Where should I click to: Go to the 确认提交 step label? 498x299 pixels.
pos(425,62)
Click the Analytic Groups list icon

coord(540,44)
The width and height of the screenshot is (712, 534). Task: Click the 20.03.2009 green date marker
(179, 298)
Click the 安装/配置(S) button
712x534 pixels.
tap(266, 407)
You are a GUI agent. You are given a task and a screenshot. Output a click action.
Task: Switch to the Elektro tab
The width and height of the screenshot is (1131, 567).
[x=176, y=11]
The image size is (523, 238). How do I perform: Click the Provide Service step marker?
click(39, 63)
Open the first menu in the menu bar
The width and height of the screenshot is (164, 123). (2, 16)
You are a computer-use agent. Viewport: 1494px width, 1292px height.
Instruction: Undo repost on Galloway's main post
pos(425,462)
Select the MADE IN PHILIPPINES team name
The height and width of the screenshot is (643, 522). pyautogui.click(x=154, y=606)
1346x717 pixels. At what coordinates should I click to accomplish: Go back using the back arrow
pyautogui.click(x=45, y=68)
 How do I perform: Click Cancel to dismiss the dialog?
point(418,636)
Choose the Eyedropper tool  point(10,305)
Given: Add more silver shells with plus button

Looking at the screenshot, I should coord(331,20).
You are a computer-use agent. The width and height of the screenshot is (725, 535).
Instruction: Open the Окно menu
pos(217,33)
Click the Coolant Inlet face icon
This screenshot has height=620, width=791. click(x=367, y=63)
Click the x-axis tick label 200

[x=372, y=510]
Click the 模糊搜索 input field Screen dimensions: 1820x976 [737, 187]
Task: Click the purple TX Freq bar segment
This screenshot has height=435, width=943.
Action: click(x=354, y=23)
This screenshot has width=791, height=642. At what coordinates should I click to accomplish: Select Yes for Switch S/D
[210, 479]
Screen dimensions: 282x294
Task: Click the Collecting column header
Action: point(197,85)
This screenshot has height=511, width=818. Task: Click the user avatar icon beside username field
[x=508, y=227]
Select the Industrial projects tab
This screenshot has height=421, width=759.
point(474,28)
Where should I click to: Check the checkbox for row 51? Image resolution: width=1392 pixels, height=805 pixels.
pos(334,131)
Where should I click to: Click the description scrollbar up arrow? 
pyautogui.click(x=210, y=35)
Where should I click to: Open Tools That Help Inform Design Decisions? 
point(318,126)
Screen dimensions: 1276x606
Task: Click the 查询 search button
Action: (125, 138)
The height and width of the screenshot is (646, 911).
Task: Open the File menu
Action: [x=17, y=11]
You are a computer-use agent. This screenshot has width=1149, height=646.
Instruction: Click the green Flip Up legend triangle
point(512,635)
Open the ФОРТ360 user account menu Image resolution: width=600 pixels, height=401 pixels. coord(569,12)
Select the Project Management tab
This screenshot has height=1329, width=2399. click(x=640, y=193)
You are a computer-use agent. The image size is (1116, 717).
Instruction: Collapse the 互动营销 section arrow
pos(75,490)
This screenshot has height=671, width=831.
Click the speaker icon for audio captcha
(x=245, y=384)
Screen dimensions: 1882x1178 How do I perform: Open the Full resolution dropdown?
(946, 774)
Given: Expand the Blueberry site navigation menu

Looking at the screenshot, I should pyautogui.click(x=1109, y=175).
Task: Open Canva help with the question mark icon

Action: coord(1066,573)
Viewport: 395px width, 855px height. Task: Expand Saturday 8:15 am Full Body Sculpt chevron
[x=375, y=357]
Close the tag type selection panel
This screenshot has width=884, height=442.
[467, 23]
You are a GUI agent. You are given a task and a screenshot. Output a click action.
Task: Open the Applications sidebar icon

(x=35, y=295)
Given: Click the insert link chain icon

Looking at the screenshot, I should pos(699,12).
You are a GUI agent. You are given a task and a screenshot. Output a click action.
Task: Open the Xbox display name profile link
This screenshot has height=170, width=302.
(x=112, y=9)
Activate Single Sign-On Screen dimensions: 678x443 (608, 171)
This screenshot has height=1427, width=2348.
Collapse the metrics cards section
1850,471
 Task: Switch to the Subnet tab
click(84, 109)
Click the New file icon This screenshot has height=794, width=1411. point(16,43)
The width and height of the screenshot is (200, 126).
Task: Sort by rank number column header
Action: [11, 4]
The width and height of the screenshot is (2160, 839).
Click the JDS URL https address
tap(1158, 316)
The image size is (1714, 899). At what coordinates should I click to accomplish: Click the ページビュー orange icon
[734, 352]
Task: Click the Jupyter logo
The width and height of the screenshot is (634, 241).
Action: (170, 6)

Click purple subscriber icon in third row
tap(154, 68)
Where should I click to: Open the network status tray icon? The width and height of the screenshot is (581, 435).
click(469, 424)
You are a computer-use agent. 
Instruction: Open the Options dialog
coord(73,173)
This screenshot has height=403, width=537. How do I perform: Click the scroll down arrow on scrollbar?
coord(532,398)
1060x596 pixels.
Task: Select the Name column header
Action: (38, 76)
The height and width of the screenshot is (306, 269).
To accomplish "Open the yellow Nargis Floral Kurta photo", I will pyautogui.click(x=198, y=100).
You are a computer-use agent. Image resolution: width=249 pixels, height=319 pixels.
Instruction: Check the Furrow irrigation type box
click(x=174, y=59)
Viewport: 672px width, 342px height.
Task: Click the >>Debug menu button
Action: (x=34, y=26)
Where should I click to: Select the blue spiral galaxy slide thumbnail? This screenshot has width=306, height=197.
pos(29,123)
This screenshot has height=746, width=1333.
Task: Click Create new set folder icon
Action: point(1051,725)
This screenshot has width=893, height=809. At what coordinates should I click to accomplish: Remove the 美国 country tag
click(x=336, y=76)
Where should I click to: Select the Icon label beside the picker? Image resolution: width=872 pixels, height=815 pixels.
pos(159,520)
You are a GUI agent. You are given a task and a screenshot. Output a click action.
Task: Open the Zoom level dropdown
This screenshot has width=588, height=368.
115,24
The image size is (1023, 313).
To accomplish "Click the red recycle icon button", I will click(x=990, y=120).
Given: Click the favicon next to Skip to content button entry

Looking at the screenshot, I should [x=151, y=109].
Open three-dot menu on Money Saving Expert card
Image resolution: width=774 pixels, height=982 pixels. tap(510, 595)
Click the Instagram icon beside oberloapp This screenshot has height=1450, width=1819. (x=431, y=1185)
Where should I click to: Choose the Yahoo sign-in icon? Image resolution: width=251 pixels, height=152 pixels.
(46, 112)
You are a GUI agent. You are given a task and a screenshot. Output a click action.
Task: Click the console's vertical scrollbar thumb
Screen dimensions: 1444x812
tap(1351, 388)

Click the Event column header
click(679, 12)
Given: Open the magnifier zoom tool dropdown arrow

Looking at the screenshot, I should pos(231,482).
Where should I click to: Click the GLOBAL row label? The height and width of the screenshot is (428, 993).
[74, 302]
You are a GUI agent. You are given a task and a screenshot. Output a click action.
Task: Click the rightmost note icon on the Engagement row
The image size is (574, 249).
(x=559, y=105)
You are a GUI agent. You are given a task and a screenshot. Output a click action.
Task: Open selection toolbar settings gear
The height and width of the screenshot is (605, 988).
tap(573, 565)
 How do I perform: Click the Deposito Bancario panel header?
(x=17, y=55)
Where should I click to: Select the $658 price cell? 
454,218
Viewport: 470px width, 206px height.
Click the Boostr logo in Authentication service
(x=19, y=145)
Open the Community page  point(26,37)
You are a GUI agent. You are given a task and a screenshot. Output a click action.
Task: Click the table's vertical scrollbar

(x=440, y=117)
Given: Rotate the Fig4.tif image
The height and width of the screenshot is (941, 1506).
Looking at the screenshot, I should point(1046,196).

- - -

Required task. Pull out each line of the entries above that contains the string "menu". Matches are case-sensitive.

Exercise response.
Open the first menu in the menu bar
Instruction: Open the Окно menu
Task: Open the File menu
Open the ФОРТ360 user account menu Image resolution: width=600 pixels, height=401 pixels. coord(569,12)
Given: Expand the Blueberry site navigation menu
Task: Click the >>Debug menu button
Open three-dot menu on Money Saving Expert card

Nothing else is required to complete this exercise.